Indian Women Find New Peace in Rail Commute


Ladies Special train service has been introduced so far in India’s four largest cities: New Delhi, Mumbai, Chennai and Calcutta

By JIM YARDLEY

PALWAL, India — As the morning commuter train rattled down the track, Chinu Sharma, an office worker, enjoyed the absence of men. Some of them pinch and grope women on trains, or shout insults and catcalls, she said. Her friend Vandana Rohile agreed and widened her eyes in mock imitation.

“Sometimes they just stare at you,” said Ms. Rohile, 27.

Up and down the jostling train, women repeated the same theme: As millions of women have poured into the Indian work force over the last decade, they have met with different obstacles in a tradition-bound, patriarchal culture, but few are more annoying than the basic task of getting to work.

The problems of taunting and harassment, known as eve teasing, are so persistent that in recent months the government has decided to simply remove men altogether. In a pilot program, eight new commuter trains exclusively for female passengers have been introduced in India’s four largest cities: New Delhi, Mumbai, Chennai and Calcutta.

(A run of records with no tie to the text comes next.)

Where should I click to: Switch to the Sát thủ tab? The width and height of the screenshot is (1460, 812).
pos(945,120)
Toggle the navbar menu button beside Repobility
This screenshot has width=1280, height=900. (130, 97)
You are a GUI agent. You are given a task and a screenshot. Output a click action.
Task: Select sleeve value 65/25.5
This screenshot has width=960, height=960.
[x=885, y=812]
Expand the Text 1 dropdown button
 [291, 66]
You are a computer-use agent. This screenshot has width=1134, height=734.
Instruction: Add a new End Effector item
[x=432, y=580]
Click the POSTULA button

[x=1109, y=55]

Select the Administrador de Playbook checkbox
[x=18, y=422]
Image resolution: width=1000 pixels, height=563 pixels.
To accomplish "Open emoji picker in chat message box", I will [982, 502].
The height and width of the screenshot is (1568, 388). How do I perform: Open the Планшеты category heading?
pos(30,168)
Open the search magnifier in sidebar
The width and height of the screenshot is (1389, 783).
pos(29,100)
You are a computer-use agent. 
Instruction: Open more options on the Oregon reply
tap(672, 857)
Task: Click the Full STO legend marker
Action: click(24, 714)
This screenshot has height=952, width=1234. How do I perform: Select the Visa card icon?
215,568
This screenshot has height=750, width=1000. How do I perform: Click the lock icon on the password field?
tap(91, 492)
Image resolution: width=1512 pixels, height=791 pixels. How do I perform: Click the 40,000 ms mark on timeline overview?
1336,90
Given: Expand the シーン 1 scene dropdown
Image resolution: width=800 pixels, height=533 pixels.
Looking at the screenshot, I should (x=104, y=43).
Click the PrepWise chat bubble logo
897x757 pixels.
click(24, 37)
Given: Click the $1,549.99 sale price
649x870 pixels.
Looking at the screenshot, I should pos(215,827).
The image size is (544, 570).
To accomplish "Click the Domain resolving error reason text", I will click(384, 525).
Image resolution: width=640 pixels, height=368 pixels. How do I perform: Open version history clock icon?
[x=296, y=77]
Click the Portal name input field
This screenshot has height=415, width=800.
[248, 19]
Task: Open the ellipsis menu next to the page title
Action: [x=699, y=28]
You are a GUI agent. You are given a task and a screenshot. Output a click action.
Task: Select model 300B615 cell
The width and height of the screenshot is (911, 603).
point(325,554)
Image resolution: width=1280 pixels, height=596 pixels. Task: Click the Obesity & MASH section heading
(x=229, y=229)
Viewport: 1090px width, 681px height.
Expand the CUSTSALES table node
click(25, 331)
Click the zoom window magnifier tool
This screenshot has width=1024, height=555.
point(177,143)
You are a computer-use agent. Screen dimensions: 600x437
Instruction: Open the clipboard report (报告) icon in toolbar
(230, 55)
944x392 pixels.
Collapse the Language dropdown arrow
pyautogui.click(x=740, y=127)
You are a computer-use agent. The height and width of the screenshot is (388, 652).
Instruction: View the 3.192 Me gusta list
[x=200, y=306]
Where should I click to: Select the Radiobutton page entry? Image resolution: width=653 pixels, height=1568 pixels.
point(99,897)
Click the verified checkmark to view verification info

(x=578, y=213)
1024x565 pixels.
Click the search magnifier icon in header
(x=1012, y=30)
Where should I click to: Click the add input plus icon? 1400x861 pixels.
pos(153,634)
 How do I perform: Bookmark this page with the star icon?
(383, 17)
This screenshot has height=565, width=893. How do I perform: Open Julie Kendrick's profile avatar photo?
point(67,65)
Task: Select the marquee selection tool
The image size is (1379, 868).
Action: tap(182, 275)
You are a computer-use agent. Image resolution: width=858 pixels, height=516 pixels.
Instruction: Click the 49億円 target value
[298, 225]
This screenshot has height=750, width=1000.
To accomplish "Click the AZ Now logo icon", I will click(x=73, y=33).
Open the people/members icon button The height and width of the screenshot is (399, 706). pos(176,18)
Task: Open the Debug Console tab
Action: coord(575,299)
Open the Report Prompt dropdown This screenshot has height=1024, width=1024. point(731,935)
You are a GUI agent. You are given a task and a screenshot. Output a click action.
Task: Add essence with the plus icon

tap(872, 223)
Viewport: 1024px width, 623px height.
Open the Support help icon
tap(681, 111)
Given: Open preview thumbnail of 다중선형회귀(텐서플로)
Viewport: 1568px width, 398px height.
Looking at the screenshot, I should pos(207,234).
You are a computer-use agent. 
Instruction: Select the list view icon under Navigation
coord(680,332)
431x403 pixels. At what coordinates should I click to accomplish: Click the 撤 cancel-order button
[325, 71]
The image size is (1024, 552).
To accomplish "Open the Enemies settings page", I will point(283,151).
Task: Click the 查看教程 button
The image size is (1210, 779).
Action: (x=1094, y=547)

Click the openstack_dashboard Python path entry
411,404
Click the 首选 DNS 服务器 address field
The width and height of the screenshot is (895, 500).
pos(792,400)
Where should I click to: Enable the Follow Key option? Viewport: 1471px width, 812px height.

The trains are known as Ladies Specials, and on one recent round trip in which a male reporter got permission to board, the women commuting between the industrial town of Palwal and New Delhi were very pleased.

“It’s so nice here,” said a teacher, Kiran Khas, who has commuted by train for 17 years. Ms. Khas said the regular trains were thronged with vegetable sellers, pickpockets, beggars and lots of men. “Here on this train,” she said, as if describing a miracle, “you can board anywhere and sit freely.”

India would seem to be a country where women have shattered the glass ceiling. The country’s most powerful politician, Sonia Gandhi, president of the Congress Party, is a woman. The country’s current president, a somewhat ceremonial position, is a woman. So are the foreign secretary and the chief minister of the country’s most populous state, Uttar Pradesh, and the new minister of railways. India’s Constitution guarantees equal rights for women, while Indian law stipulates equal pay and punishment for sexual harassment.

But the reality is very different for the average working woman, many analysts say.